At your funeral, there still were tears shed. For me and likely for many others, it was the first funeral of a child I had attended. Seeing your tiny coffin was a reminder of how precious life really is, and how every birth really is a miracle. Some of the tears were shed out of sadness, as your presence would be missed. But they were also tears of joy, knowing that you were now safely in Jesus’ loving arms.

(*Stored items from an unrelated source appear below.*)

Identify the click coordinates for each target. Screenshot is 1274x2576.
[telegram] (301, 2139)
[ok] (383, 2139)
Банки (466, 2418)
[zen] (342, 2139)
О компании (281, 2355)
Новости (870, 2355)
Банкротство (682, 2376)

Although you were born with devastating birth defects such as anencephaly and died just an hour later, your life has a purpose. In our human understanding and insight, we don’t know fully what that will be. From the time of that fateful ultrasound up until the present, your story and your family’s faith has been strengthened and shared with others, both in person and through the Internet. Blood samples were taken after your birth and will hopefully contribute to medical understanding and prevention of anencephaly. Perhaps a stronger support system will be formed for expectant parents facing similar situations. As God said to the apostle Paul, “My grace is sufficient for you, for my power is made perfect in weakness.” Paul then said, “That is why for Christ’s sake, I delight in weaknesses, ... in hardships, … in difficulties. For when I am weak, then I am strong.” (2 Corinthians 12:9) Trust in God’s grace and wisdom will carry us through even these most difficult of times.

Your eyes, grey and unseeing on Earth, now eagerly are on the lookout, anticipating the time when you and your family will be reunited in Heaven.
Your hands, unable to clench around the index finger of your parents, are now loudly clapping, praising God.
Your small frame, just over a foot long and curved by a birth defect, now stands erect, boldly proclaiming the wisdom and power of the almighty, omniscient God.
And your lips, once malformed with a cleft palette, now join the choruses above.

Looking forward to seeing you again.